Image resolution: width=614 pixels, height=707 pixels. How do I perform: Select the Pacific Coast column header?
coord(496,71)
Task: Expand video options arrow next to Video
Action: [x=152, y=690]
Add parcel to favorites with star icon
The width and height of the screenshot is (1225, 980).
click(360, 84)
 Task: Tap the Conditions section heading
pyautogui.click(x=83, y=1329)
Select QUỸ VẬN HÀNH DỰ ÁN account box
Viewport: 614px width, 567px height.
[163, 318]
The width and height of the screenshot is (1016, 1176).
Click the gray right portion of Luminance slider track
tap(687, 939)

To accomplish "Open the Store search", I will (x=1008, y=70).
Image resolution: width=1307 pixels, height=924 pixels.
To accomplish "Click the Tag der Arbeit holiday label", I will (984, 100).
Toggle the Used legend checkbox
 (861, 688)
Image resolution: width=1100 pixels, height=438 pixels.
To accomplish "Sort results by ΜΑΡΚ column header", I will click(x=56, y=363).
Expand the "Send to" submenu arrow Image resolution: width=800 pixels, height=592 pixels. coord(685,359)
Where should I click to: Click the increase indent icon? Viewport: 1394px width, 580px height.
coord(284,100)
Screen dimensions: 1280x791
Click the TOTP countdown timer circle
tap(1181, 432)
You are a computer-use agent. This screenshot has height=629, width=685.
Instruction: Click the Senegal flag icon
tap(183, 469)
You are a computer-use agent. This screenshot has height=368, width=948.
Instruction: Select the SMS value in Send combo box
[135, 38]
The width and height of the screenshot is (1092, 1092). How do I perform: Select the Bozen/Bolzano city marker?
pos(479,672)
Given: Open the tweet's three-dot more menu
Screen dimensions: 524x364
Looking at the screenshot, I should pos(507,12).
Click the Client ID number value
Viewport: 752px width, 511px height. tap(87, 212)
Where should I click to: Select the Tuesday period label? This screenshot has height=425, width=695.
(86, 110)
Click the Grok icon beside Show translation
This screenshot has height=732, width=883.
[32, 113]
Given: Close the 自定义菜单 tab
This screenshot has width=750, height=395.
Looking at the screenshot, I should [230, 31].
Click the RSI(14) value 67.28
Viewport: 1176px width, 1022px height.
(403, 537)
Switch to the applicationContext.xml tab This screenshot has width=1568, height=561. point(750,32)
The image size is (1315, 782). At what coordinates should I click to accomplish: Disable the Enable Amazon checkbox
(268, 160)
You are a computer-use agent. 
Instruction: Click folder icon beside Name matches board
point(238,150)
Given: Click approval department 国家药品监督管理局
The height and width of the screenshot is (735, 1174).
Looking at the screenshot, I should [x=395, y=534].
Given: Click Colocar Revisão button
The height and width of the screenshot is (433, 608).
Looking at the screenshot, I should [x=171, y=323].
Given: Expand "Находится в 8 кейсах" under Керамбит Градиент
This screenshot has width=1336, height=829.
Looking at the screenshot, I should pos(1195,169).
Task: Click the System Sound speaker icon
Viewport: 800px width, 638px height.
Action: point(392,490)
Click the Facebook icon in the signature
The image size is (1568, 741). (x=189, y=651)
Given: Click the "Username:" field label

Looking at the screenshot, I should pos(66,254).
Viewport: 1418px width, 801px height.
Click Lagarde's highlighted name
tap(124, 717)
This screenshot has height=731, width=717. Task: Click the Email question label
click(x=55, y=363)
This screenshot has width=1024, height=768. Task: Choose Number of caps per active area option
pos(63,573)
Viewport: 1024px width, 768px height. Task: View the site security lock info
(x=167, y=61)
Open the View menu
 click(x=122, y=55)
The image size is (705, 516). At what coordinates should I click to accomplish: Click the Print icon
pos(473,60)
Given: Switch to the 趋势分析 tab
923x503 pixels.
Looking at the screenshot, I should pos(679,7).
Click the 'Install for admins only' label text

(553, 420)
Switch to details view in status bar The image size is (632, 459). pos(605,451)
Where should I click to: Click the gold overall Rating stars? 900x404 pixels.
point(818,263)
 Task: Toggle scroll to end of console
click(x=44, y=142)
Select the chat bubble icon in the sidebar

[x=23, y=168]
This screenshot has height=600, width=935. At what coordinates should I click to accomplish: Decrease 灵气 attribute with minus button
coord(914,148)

- **Work instruction**: The data should be printed again exactly, line for line.

- **Solved problem**:
Image resolution: width=614 pixels, height=707 pixels. How do I perform: Select the Pacific Coast column header?
coord(496,71)
Task: Expand video options arrow next to Video
Action: [x=152, y=690]
Add parcel to favorites with star icon
The width and height of the screenshot is (1225, 980).
click(360, 84)
 Task: Tap the Conditions section heading
pyautogui.click(x=83, y=1329)
Select QUỸ VẬN HÀNH DỰ ÁN account box
Viewport: 614px width, 567px height.
[163, 318]
The width and height of the screenshot is (1016, 1176).
Click the gray right portion of Luminance slider track
tap(687, 939)

To accomplish "Open the Store search", I will (x=1008, y=70).
Image resolution: width=1307 pixels, height=924 pixels.
To accomplish "Click the Tag der Arbeit holiday label", I will (984, 100).
Toggle the Used legend checkbox
 (861, 688)
Image resolution: width=1100 pixels, height=438 pixels.
To accomplish "Sort results by ΜΑΡΚ column header", I will click(x=56, y=363).
Expand the "Send to" submenu arrow Image resolution: width=800 pixels, height=592 pixels. coord(685,359)
Where should I click to: Click the increase indent icon? Viewport: 1394px width, 580px height.
coord(284,100)
Screen dimensions: 1280x791
Click the TOTP countdown timer circle
tap(1181, 432)
You are a computer-use agent. This screenshot has height=629, width=685.
Instruction: Click the Senegal flag icon
tap(183, 469)
You are a computer-use agent. This screenshot has height=368, width=948.
Instruction: Select the SMS value in Send combo box
[135, 38]
The width and height of the screenshot is (1092, 1092). How do I perform: Select the Bozen/Bolzano city marker?
pos(479,672)
Given: Open the tweet's three-dot more menu
Screen dimensions: 524x364
Looking at the screenshot, I should pos(507,12).
Click the Client ID number value
Viewport: 752px width, 511px height. tap(87, 212)
Where should I click to: Select the Tuesday period label? This screenshot has height=425, width=695.
(86, 110)
Click the Grok icon beside Show translation
This screenshot has height=732, width=883.
[32, 113]
Given: Close the 自定义菜单 tab
This screenshot has width=750, height=395.
Looking at the screenshot, I should [230, 31].
Click the RSI(14) value 67.28
Viewport: 1176px width, 1022px height.
(403, 537)
Switch to the applicationContext.xml tab This screenshot has width=1568, height=561. point(750,32)
The image size is (1315, 782). At what coordinates should I click to accomplish: Disable the Enable Amazon checkbox
(268, 160)
You are a computer-use agent. 
Instruction: Click folder icon beside Name matches board
point(238,150)
Given: Click approval department 国家药品监督管理局
The height and width of the screenshot is (735, 1174).
Looking at the screenshot, I should [x=395, y=534].
Given: Click Colocar Revisão button
The height and width of the screenshot is (433, 608).
Looking at the screenshot, I should [x=171, y=323].
Given: Expand "Находится в 8 кейсах" under Керамбит Градиент
This screenshot has width=1336, height=829.
Looking at the screenshot, I should pos(1195,169).
Task: Click the System Sound speaker icon
Viewport: 800px width, 638px height.
Action: point(392,490)
Click the Facebook icon in the signature
The image size is (1568, 741). (x=189, y=651)
Given: Click the "Username:" field label

Looking at the screenshot, I should pos(66,254).
Viewport: 1418px width, 801px height.
Click Lagarde's highlighted name
tap(124, 717)
This screenshot has height=731, width=717. Task: Click the Email question label
click(x=55, y=363)
This screenshot has width=1024, height=768. Task: Choose Number of caps per active area option
pos(63,573)
Viewport: 1024px width, 768px height. Task: View the site security lock info
(x=167, y=61)
Open the View menu
 click(x=122, y=55)
The image size is (705, 516). At what coordinates should I click to accomplish: Click the Print icon
pos(473,60)
Given: Switch to the 趋势分析 tab
923x503 pixels.
Looking at the screenshot, I should pos(679,7).
Click the 'Install for admins only' label text

(553, 420)
Switch to details view in status bar The image size is (632, 459). pos(605,451)
Where should I click to: Click the gold overall Rating stars? 900x404 pixels.
point(818,263)
 Task: Toggle scroll to end of console
click(x=44, y=142)
Select the chat bubble icon in the sidebar

[x=23, y=168]
This screenshot has height=600, width=935. At what coordinates should I click to accomplish: Decrease 灵气 attribute with minus button
coord(914,148)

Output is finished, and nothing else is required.